Immigrants who are in the United States illegally "need mercy and they need justice," said Archbishop Jose Gomez, welcoming an array of Christian, Jewish and Muslim leaders to the gathering at the Cathedral of Our Lady of the Angels.
Gomez, who has made changing immigration laws a hallmark of his three-year tenure leading the L.A. Archdiocese, described the current system as "totally broken," adding that federal laws punished families and children unfairly.
"These are human souls, not statistics," the archbishop said. "These are children of God. We cannot be indifferent to their suffering."
While the audience was sparse — with only a few dozen in attendance to hear the prayers for compassion, along with repeated calls for President Obama to act — the religious leaders on hand, from each of the three main Abrahamic traditions, stood strong and united.
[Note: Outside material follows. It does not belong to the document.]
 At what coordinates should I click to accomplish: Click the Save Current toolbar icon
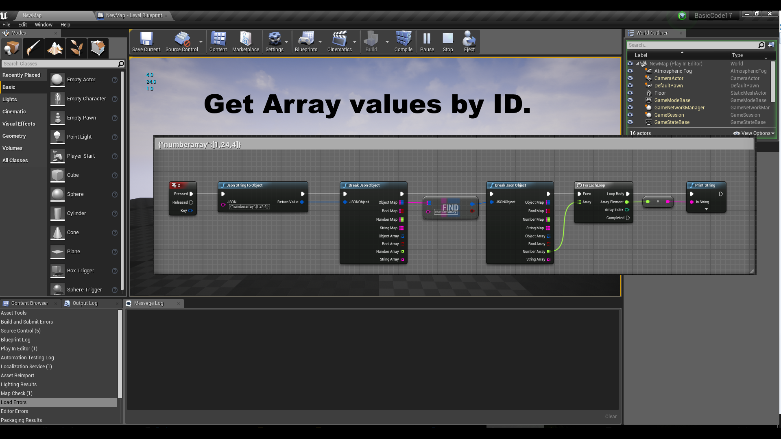(x=146, y=41)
Several said that five or 10 years ago, such an event likely would have been almost entirely Catholic or Christian, with a focus primarily on the Latino community.
While Friday's vigil did feature testimony from a Catholic Latino family, who are in the country illegally and whose uninsured daughter struggles with severe health issues, attention also was paid to immigrants from across the globe, those of other faiths and the nonreligious.
"Times have changed," said Shakeel Syed, executive director of the Islamic Shura Council of Southern California. "Some have framed the issue as a monolithic issue of a particular denomination. But that is a myth. The immigration issue transcends all creeds, all colors, all languages.
"It does not matter whether my particular people are suffering," he said. "But we look at it as our people are suffering. And we stand with those suffering people."
Among the other speakers were Episcopalian Bishop Jon Bruno, president of the L.A. Council of Religious Leaders, which put on the event; Methodist Bishop Minerva Carcano; Lutheran Bishop Guy Erwin; Armenian Church Archbishop Hovnan Derderian; and Rabbi Mark Diamond, regional director of the American Jewish Committee.
Diamond connected the immigration issue to the observance later this month of Passover, which commemorates the liberation of the Jewish people from slavery in Egypt.
"Our ancestors knew the pain, the anguish of being unwelcome strangers in a strange land," Diamond said. "We must never do that to others."